Why Smeagol Turned Into Gollum In Lord Of The Rings


A few theories have circulated about the deeper meaning of Gollum’s name, but one of the most common ones is that the moniker is a nod to the word “golem.” Tolkien was known for his love of language, and Hebrew was one of the many languages he had studied. The phrase can be found in Jewish and Christian folklore. A golem is an artificially-created being that is brought to life through supernatural means. This creature is typically intended to blindly serve its creator. It can be either villain or victim. All of this is reminiscent of Smeagol’s transformation into Gollum and his subsequent behavior toward and surrounding the One Ring.
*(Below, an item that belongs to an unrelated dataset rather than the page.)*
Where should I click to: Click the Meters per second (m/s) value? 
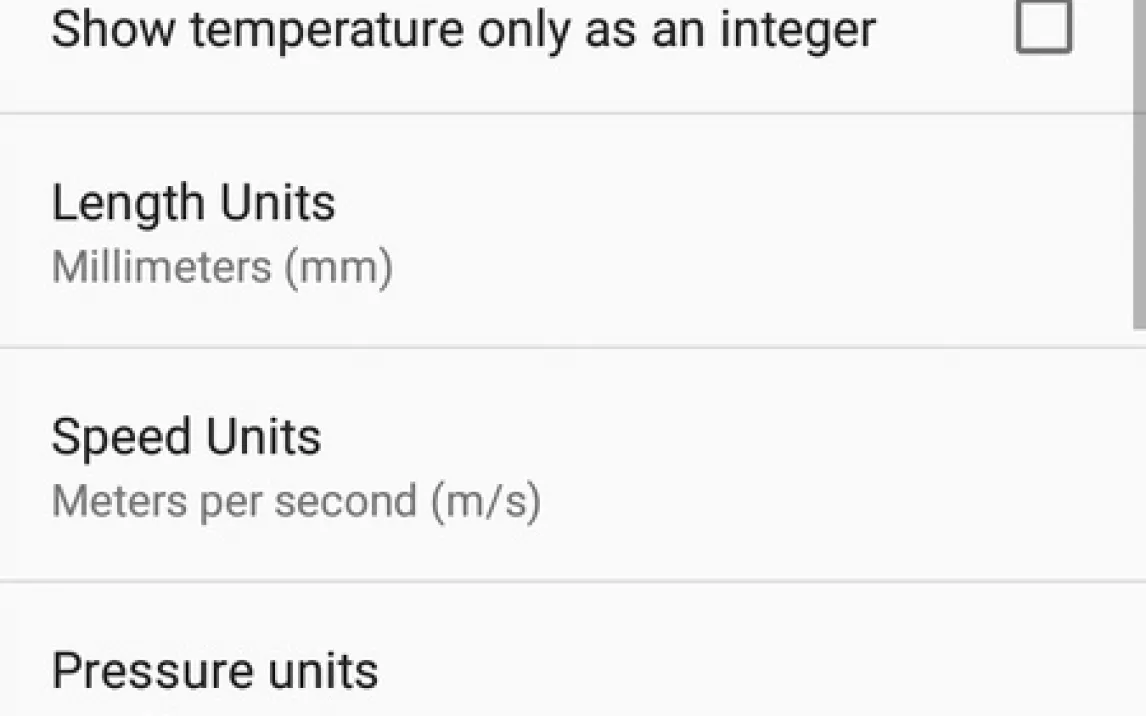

It’s never been confirmed, but given Tolkien’s background as a devout Catholic, the name’s religious undertones make perfect sense. His faith was so strong that it famously convinced his friend and fellow author C.S. Lewis to convert. There are no overt mentions of Christianity in The Lord of the Rings, but his religion was a constant source of inspiration and guidance in his life. It’s no coincidence that the name and characteristics of Gollum so closely resemble that of a golem. The layered meaning behind his naming convention just goes to show that Christianity’s fingerprint is all over Tolkien’s work — even a blockbuster movie trilogy like The Lord of the Rings.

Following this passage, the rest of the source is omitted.